* _Task to complete_
Where the material below has a line containing "First Take (177, 2532)", start repeating exactly, and keep going through the line containing "[Download app on", with no other lines.

* _Exercise materials_
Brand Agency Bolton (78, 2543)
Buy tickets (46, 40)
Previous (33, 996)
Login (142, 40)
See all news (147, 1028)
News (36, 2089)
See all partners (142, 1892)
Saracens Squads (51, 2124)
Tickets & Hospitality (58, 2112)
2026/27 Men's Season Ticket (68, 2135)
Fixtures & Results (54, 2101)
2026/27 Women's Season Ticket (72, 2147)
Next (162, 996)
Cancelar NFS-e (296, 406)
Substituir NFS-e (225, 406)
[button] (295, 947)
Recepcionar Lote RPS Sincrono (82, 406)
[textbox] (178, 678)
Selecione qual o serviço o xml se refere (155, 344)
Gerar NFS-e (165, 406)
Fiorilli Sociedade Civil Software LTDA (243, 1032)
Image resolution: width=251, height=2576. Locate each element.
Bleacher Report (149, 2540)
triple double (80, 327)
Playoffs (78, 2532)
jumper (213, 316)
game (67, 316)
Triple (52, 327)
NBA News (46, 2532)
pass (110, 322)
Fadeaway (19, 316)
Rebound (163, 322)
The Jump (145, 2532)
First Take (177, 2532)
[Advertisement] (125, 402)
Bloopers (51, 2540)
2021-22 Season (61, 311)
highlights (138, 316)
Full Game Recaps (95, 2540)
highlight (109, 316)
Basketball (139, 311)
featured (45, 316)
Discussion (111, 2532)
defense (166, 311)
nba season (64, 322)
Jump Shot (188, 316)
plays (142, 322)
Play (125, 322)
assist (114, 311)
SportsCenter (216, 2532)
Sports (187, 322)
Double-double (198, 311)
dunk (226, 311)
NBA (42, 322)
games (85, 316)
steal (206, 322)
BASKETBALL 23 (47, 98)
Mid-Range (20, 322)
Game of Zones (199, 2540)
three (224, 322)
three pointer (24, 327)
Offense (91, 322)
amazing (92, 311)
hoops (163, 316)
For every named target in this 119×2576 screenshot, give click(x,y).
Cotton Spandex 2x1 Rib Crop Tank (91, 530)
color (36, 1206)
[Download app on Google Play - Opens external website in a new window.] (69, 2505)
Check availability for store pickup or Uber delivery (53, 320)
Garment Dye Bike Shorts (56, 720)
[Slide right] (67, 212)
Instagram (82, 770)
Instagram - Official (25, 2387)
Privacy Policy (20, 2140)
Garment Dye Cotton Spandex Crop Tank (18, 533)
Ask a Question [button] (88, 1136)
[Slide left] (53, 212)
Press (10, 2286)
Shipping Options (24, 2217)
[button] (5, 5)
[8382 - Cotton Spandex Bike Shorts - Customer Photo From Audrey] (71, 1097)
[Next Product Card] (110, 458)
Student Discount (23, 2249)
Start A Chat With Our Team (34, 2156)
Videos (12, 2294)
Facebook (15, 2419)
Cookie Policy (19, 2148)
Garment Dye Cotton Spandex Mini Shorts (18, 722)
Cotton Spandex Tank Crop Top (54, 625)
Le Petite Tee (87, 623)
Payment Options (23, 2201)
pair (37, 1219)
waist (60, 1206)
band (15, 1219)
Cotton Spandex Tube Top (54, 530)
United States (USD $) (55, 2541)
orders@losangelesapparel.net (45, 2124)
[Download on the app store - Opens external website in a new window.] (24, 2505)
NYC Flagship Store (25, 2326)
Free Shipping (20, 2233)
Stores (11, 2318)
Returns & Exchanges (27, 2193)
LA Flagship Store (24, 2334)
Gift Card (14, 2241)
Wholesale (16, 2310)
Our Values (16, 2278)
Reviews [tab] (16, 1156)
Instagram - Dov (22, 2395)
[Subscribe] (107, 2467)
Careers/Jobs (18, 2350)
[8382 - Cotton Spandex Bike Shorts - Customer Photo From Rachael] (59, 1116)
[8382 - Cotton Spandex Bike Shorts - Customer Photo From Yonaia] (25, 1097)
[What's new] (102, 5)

* _Your solution_
First Take (177, 2532)
[Advertisement] (125, 402)
Bloopers (51, 2540)
2021-22 Season (61, 311)
highlights (138, 316)
Full Game Recaps (95, 2540)
highlight (109, 316)
Basketball (139, 311)
featured (45, 316)
Discussion (111, 2532)
defense (166, 311)
nba season (64, 322)
Jump Shot (188, 316)
plays (142, 322)
Play (125, 322)
assist (114, 311)
SportsCenter (216, 2532)
Sports (187, 322)
Double-double (198, 311)
dunk (226, 311)
NBA (42, 322)
games (85, 316)
steal (206, 322)
BASKETBALL 23 (47, 98)
Mid-Range (20, 322)
Game of Zones (199, 2540)
three (224, 322)
three pointer (24, 327)
Offense (91, 322)
amazing (92, 311)
hoops (163, 316)
For every named target in this 119×2576 screenshot, give click(x,y).
Cotton Spandex 2x1 Rib Crop Tank (91, 530)
color (36, 1206)
[Download app on Google Play - Opens external website in a new window.] (69, 2505)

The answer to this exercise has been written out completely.